I would suggest that each issue provides a link to relevant Marvel Universe website pages (who doesn't have the internet these days?) which ought to be reformatted in such a way to provide the beginner with the broad strokes up front in a way that's easy to scan: give me the topline, the broadstrokes, the bullet points. Currently, most profiles launch right into the granular trivialities that you get lost in the details.


Posted by B.Serum on 2008-06-19 23:06:23
soon I will be understandable....
still in regards for a Pullitzer Prize, I have to apologies for my syntax, it's always the same especially when I'm in urge.

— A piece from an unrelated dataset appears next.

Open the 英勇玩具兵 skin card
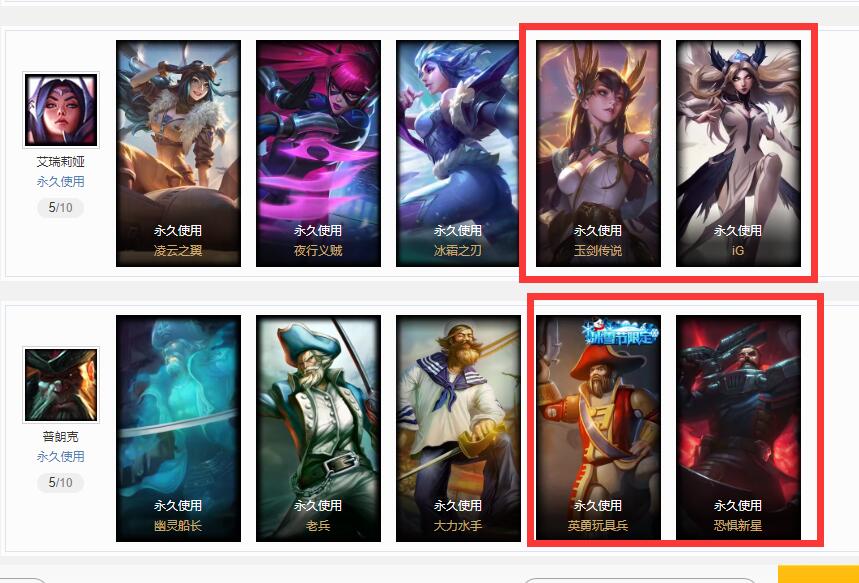 pyautogui.click(x=598, y=428)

You may be have to deal it now cause you're editing some of the Soleil catalogue, who are for the most of them books who had been tought at a 48 pages size, so if you're publishing it in 2 issues, it's sure that if you pick up issue 2 you'll really have the feeling to jump on the train, in contrast with comic-books with as I said the traditionnal one page-panel at the beginning, that help to consider an issue who will either be collected in trade for what it is : a chapter. The use of the one page-panel at the beginning and in the end -except for the splash-pages elsewhere in the story-is also an interesting topic but not my point.

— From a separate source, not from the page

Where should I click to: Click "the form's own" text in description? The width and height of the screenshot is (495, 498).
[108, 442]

What I dared to say about the Bendis flashback that I found misplaced is a bridge to talk about continuity in stories.If Hawkeye had this tought in the Maleev's issue with the Scarlet Witch or in between his resurrection and his come-back ( because in the Maleev'issue it would have ruin the purpose : it seem at the end of the Maleev ' issue that Clint is now Wanda's champion, and having the flashback who make him the champion of the spirit of Cap would have been disturbing...please I'm not here to rewrite instead of the writers ); I have the same feeling with Bucky's return, it seem to me too arrivist. The inner life of the character is an interesting point of view to me in stories, ( what made me said that I don't understand why Carol Danvers hadn't Brood nightmares, or that makes me disagree with some characters who dispatch his feelings of guilt especially to the end of one episode, tought it have to be done somewhere of course -yeah after lunch for me), these examples in front of the gradual work made about the status of Wolverine in X-Men, but yes, things are not especially graduals.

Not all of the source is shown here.